Risk of upgrading from prostate biopsy to radical prostatectomy pathology: Does saturation biopsy of index lesion during mpMRI-TRUS fusion biopsy help?
The Journal of Urology Nov 23, 2017
Calio BP, et al. - Researchers ascertained if Âsaturation of the index-lesion during MRI-TRUS fusion-guided (fusion) biopsy decreased the rate of pathological upgrade from biopsy to radical-prostatectomy (RP). A substantial decrease was brought to light in the risk of an upgrade on RP, by minimizing the impact of tumor heterogeneity, through the saturation of the index-lesion.
Methods
- The authors examined a prospectively maintained single institution database.

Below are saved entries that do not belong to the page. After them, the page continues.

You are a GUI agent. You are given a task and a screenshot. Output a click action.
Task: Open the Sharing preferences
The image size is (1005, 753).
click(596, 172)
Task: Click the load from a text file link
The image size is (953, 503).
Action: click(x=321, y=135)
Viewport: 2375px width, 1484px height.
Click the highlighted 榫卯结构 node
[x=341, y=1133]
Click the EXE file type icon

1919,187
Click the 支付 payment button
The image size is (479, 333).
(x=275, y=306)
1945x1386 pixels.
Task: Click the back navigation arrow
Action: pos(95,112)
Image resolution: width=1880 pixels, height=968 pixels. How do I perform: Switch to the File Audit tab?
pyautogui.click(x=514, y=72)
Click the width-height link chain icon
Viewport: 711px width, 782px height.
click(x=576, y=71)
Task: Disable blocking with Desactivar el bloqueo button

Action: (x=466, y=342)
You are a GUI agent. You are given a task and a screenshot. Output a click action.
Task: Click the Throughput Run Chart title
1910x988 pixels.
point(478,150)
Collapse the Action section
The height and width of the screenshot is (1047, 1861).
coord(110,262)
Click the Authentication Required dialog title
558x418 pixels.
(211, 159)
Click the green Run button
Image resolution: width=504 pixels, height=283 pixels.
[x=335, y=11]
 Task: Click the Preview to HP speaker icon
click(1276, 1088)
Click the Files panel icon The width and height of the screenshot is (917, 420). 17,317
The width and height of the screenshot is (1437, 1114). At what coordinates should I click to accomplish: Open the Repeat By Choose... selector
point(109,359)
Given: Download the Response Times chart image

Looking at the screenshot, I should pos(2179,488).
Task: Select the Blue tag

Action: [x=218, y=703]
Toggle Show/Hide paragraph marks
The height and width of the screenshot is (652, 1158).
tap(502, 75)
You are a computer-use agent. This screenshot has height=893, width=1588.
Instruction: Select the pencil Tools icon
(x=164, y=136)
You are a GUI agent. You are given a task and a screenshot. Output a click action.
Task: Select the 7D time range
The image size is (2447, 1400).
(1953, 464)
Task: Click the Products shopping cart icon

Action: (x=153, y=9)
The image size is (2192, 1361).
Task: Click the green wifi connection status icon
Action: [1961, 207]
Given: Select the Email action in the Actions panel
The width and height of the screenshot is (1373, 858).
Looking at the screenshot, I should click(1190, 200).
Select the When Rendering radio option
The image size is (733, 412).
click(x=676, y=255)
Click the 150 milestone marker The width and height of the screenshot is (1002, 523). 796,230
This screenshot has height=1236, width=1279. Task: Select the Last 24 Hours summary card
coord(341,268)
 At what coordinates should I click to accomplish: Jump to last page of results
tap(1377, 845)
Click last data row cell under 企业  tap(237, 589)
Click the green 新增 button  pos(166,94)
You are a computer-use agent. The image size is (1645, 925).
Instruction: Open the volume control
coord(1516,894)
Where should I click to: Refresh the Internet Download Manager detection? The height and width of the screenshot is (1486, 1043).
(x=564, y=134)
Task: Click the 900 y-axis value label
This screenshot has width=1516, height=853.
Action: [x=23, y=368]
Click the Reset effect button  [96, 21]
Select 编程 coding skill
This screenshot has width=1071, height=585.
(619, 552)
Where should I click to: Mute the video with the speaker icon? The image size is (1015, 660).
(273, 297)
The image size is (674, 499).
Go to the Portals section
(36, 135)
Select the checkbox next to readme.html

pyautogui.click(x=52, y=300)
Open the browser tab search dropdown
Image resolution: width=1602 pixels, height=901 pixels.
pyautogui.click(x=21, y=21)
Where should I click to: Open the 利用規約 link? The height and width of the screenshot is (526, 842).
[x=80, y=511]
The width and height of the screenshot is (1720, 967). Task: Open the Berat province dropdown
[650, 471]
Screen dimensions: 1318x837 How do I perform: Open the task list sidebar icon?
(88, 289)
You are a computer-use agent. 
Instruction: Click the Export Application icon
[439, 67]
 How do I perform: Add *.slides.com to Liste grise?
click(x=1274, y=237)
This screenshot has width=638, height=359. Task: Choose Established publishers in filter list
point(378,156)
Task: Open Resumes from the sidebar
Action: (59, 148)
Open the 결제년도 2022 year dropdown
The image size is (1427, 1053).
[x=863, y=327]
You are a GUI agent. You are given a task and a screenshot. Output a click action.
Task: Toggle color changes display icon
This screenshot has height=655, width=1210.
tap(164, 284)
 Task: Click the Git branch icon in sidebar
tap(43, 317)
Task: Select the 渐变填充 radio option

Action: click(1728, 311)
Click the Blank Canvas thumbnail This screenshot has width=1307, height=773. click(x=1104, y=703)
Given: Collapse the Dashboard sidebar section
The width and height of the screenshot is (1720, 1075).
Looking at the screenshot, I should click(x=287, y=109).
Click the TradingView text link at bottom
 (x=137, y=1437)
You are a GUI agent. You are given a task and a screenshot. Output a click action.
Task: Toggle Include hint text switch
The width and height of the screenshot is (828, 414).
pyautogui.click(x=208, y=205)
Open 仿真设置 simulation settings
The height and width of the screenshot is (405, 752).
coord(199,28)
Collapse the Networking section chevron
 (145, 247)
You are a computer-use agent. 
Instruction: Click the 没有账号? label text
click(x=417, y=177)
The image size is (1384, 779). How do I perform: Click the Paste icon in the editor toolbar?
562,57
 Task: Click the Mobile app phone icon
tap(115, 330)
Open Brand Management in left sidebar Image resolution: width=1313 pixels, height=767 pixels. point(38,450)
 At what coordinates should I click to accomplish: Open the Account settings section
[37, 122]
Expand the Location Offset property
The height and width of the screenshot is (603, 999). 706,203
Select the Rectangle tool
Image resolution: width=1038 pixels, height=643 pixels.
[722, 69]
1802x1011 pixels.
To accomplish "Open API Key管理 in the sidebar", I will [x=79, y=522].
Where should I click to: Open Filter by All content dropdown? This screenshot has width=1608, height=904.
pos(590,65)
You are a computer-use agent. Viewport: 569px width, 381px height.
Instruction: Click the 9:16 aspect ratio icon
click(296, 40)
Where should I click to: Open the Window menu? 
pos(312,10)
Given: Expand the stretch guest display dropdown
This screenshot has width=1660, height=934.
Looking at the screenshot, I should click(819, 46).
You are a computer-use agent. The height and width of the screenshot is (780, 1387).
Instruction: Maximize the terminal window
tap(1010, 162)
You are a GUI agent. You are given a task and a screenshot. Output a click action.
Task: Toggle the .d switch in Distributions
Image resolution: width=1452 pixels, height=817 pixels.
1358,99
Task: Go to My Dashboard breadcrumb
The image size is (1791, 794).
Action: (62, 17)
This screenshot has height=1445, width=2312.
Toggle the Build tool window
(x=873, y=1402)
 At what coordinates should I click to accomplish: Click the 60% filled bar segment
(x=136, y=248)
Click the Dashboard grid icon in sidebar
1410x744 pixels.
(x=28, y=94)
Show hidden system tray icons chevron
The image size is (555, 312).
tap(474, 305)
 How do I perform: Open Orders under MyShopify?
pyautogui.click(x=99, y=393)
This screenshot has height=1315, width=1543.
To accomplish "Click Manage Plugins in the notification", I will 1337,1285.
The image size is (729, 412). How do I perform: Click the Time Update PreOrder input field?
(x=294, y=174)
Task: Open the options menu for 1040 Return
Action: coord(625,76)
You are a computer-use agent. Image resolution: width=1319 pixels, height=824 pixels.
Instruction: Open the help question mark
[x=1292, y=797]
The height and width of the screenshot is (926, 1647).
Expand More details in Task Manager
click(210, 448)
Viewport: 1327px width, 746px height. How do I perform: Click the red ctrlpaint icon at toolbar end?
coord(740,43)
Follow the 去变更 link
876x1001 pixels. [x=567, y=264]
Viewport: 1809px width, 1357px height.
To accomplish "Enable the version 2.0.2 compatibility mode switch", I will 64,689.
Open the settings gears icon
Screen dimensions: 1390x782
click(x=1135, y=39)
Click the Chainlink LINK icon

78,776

- The eligible candidates were patients who underwent both fusion and systematic biopsy followed by RP (2010-16).
- Index-lesion was defined as lesion with largest diameter on T2W-MRI.
- As a part of this trial, the patients with saturation of the index-lesion (SIL) had transrectal fusion biopsy targets obtained at 6mm intervals along the long axis of index-lesion; patients with nonsaturation of the index-lesion (NSIL) had only one target obtained from the lesion.
- Gleason 6, 7 and 8-10 were defined as low, intermediate and high risk category, respectively.
Results
- Researchers recruited 208 consecutive patients (86 with SIL and 122 with NSIL) with median (IQR) age and PSA of 62.0 (10.0)yrs and 7.1 (8.0)ng/ml, respectively.
- Median number of biopsy cores per index-lesion was higher in the SIL group (4 vs 2, p < 0.001).
- It was determined that the risk category upgrade rates from systematic only, fusion only and combined fusion/systematic biopsy results to prostatectomy were 40.9%, 23.6% and 13.8% respectively.
- Lower risk category upgrading from combined fusion/systematic biopsy results was obtained in SIL compared to NSIL group (7 vs 18%, p=0.021).
- No variation was found in the upgrade rates based on systematic biopsy between the two groups.
- Nonetheless, fusion biopsy results appeared to be substantially less upgraded in SIL group (Gleason upgrade: 20.9 vs 36.9%, p=0.014; risk category upgrade 14 vs 30.3%, p=0.006).